** Task brief **
A faithful, word-for-word copy of the data below is required, without pictures.
================================
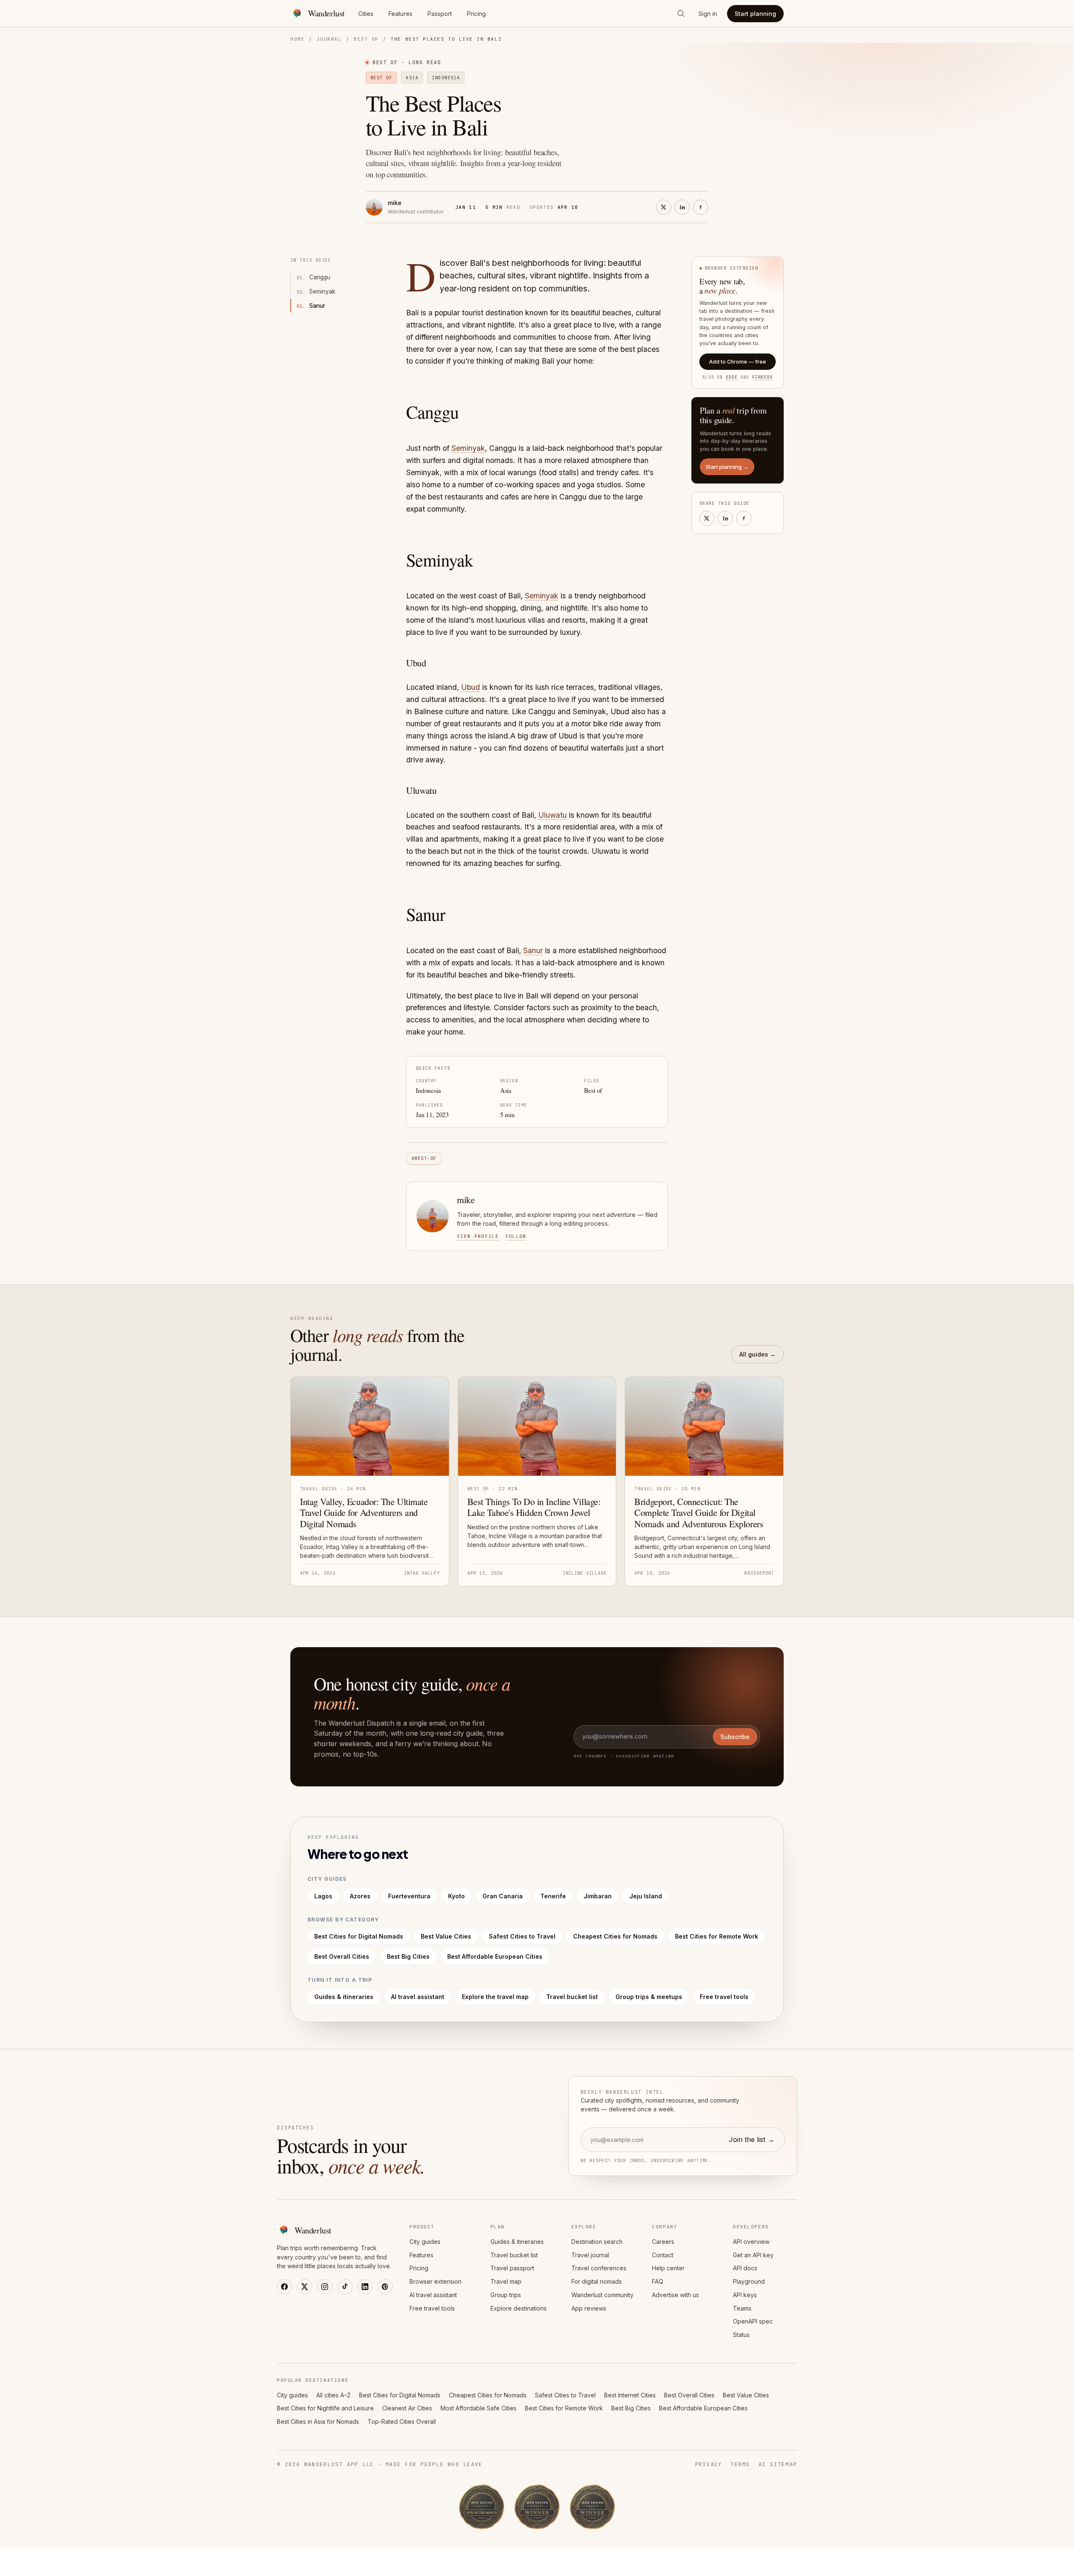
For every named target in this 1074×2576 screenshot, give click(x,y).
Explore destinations (518, 2308)
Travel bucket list (572, 1996)
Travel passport (512, 2268)
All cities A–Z (333, 2395)
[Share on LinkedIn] (682, 207)
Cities (365, 13)
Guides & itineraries (343, 1996)
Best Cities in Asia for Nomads (318, 2421)
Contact (662, 2255)
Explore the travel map (495, 1996)
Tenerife (553, 1896)
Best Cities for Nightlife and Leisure (325, 2408)
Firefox (762, 377)
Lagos (323, 1896)
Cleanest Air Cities (407, 2408)
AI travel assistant (417, 1996)
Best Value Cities (446, 1936)
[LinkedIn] (365, 2286)
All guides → (757, 1354)
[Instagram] (324, 2286)
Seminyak (468, 448)
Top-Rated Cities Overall (402, 2421)
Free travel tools (724, 1996)
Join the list (751, 2139)
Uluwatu (552, 815)
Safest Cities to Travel (522, 1936)
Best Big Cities (408, 1956)
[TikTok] (344, 2286)
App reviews (588, 2308)
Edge (732, 377)
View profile (478, 1236)
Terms (740, 2464)
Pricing (476, 13)
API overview (751, 2241)
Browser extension (435, 2281)
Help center (668, 2268)
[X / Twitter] (304, 2286)
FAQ (657, 2281)
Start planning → (727, 466)
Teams (742, 2308)
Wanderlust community (602, 2294)
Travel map (505, 2281)
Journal (329, 39)
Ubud (470, 687)
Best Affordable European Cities (494, 1956)
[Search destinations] (680, 13)
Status (741, 2334)
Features (400, 13)
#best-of (424, 1158)
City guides (425, 2241)
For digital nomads (596, 2281)
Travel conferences (598, 2268)
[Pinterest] (385, 2286)
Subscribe (735, 1736)
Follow (516, 1236)
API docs (745, 2268)
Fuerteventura (409, 1896)
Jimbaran (598, 1896)
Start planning (755, 13)
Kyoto (456, 1896)
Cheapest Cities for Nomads (615, 1936)
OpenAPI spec (753, 2321)
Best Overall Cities (341, 1956)
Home (297, 39)
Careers (663, 2241)
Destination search (597, 2241)
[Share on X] (663, 207)
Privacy (708, 2464)
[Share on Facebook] (700, 207)
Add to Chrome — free (737, 361)
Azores (360, 1896)
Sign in (708, 13)
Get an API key (753, 2255)
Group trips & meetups (648, 1996)
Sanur (533, 950)
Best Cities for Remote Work (716, 1936)
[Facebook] (284, 2286)
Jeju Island (645, 1896)
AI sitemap (778, 2464)
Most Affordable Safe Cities (478, 2408)
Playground (749, 2281)
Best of (366, 39)
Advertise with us (675, 2294)
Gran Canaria (502, 1896)
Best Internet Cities (630, 2395)
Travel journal (590, 2255)
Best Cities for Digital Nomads (358, 1936)
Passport (440, 13)
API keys (745, 2294)
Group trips (505, 2294)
================================
** Task result **
For every named target in this 1074×2576 screenshot, give click(x,y).
Explore destinations (518, 2308)
Travel bucket list (572, 1996)
Travel passport (512, 2268)
All cities A–Z (333, 2395)
[Share on LinkedIn] (682, 207)
Cities (365, 13)
Guides & itineraries (343, 1996)
Best Cities in Asia for Nomads (318, 2421)
Contact (662, 2255)
Explore the travel map (495, 1996)
Tenerife (553, 1896)
Best Cities for Nightlife and Leisure (325, 2408)
Firefox (762, 377)
Lagos (323, 1896)
Cleanest Air Cities (407, 2408)
AI travel assistant (417, 1996)
Best Value Cities (446, 1936)
[LinkedIn] (365, 2286)
All guides → (757, 1354)
[Instagram] (324, 2286)
Seminyak (468, 448)
Top-Rated Cities Overall (402, 2421)
Free travel tools (724, 1996)
Join the list (751, 2139)
Uluwatu (552, 815)
Safest Cities to Travel (522, 1936)
Best Big Cities (408, 1956)
[TikTok] (344, 2286)
App reviews (588, 2308)
Edge (732, 377)
View profile (478, 1236)
Terms (740, 2464)
Pricing (476, 13)
API overview (751, 2241)
Browser extension (435, 2281)
Help center (668, 2268)
[X / Twitter] (304, 2286)
FAQ (657, 2281)
Start planning → (727, 466)
Teams (742, 2308)
Wanderlust community (602, 2294)
Travel map (505, 2281)
Journal (329, 39)
Ubud (470, 687)
Best Affordable European Cities (494, 1956)
[Search destinations] (680, 13)
Status (741, 2334)
Features (400, 13)
#best-of (424, 1158)
City guides (425, 2241)
For digital nomads (596, 2281)
Travel conferences (598, 2268)
[Pinterest] (385, 2286)
Subscribe (735, 1736)
Follow (516, 1236)
API docs (745, 2268)
Fuerteventura (409, 1896)
Jimbaran (598, 1896)
Start planning (755, 13)
Kyoto (456, 1896)
Cheapest Cities for Nomads (615, 1936)
OpenAPI spec (753, 2321)
Best Overall Cities (341, 1956)
Home (297, 39)
Careers (663, 2241)
Destination search (597, 2241)
[Share on X] (663, 207)
Privacy (708, 2464)
[Share on Facebook] (700, 207)
Add to Chrome — free (737, 361)
Azores (360, 1896)
Sign in (708, 13)
Get an API key (753, 2255)
Group trips & meetups (648, 1996)
Sanur (533, 950)
Best Cities for Remote Work (716, 1936)
[Facebook] (284, 2286)
Jeju Island (645, 1896)
AI sitemap (778, 2464)
Most Affordable Safe Cities (478, 2408)
Playground (749, 2281)
Best of (366, 39)
Advertise with us (675, 2294)
Gran Canaria (502, 1896)
Best Internet Cities (630, 2395)
Travel journal (590, 2255)
Best Cities for Digital Nomads (358, 1936)
Passport (440, 13)
API keys (745, 2294)
Group trips (505, 2294)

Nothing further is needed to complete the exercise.